Morgan provides several built-in tokens that you can use to capture common request and response details.

  • :method - HTTP method (e.g., GET, POST).
  • :url - URL path of the request.
  • :status - HTTP status code of the response.
  • :response-time - Time taken to process the request, in milliseconds.
  • :remote-addr - IP address of the request origin.
  • :user-agent - User-agent header (identifies client software).
  1. Example of Predefined Token Format

Here’s an example of a Morgan format string using predefined tokens:

javascript
app.use(morgan(':method :url :status :response-time ms - :input :requester'));
  1. Create Custom Tokens

Custom tokens allow you to log additional, application-specific data. You can define these in the morgan.js middleware file.
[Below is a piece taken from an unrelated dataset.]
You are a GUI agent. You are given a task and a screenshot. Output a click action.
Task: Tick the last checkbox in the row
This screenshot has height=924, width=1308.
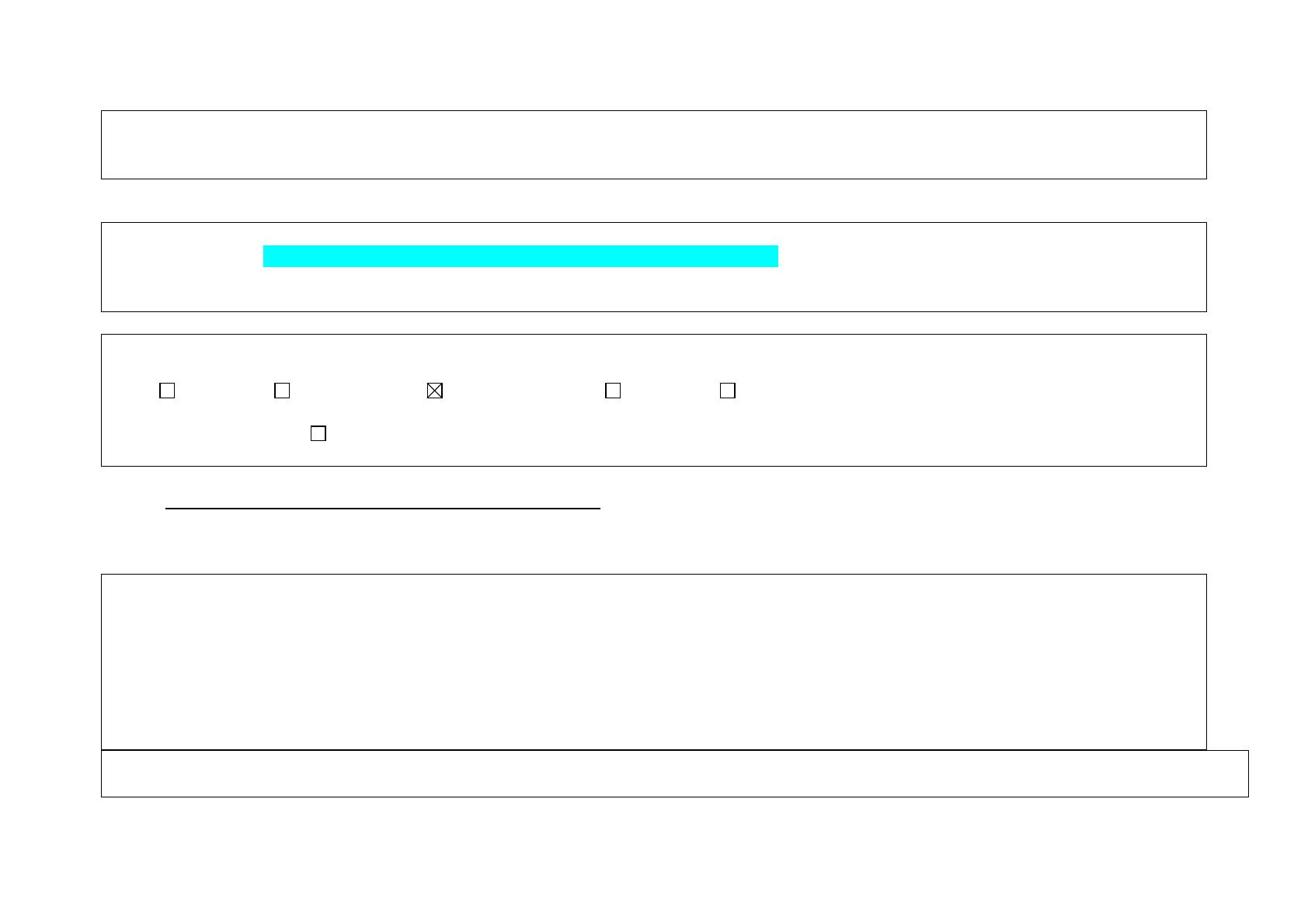click(728, 391)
morgan.js Middleware Implementation in file src/middleware/morgan.js

The morgan.js file contains custom tokens to log detailed request and response data, including masking sensitive information.

javascript
let morgan = require("morgan");

morgan.token("requester", function getRequester(req) {
  return JSON.stringify(req.requester);
});
morgan.token("input", function getInput(req) {
  let input = {};
  if (req.method == "GET") {
    input = req.query;
  } else {
    input = req.body;
  }
  
  // mask any input that should be secret
  input = { ...input };
  if (input.password) {
    input.password = "*";
  }

  return JSON.stringify(input);
});

morgan.token("response-body", function getResponseBody(req, res) {
  const body = { ...JSON.parse(res.responseBody) };
  // mask any input that should be secret
  if (body?.data?.accessToken) {
    body.data.accessToken = "*";
  }
  if (body?.data?.refreshToken) {
    body.data.refreshToken = "*";
  }
  
  return JSON.stringify(body);
});
module.exports = morgan;

Log Routing and Rotation

  1. Configure Log Rotation using rotating-file-stream to archive logs daily and maintain a set file size limit.
  • File Naming: Use the current date for daily log files.
  • Rotation Interval: Rotate daily.
  • Compression: Enable gzip compression for rotated files.
  • Location: Store logs in the logs folder.
  1. Log Rotation Configuration in src/routes/api/index.js:
javascript
const fs = require('fs');
const path = require('path');
let rfs = require('rotating-file-stream');
const { format } = require('date-fns');

// Helper function to generate log filenames
function logFilename() {
    return `${format(new Date(), 'yyyy-MM-dd')}-access.log`;
}

// Create a write stream with log rotation
let accessLogStream = rfs.createStream(logFilename, {
  interval: '1d',   // Rotate daily
  path: path.resolve(__dirname, '../../logs'),  // Log directory
  size: '10M',      // Rotate every 10MB
  compress: 'gzip'  // Compress rotated logs
});
  1. Capture and Modify the Response Body in file src/routes/api/index.js
javascript
const originalSend = express.response.send;
express.response.send = function sendOverride(body) {
  this.responseBody = body; // Store response body
  return originalSend.call(this, body); // Send original response
};
  1. Apply Morgan with Custom Tokens in file src/routes/api/index.js

Finally, integrate the custom tokens and write logs using the accessLogStream:

javascript
router.use(
    morgan(
      ':requester :remote-addr [:date[clf]] ":method :url HTTP/:http-version" Request :input Response :response-body :response-time', 
      { stream: accessLogStream }
    )
  );

Summary

This Morgan setup captures request and response details with flexible logging options and log rotation. Custom tokens allow masking of sensitive information, making this a secure and robust logging solution for your Node.js application.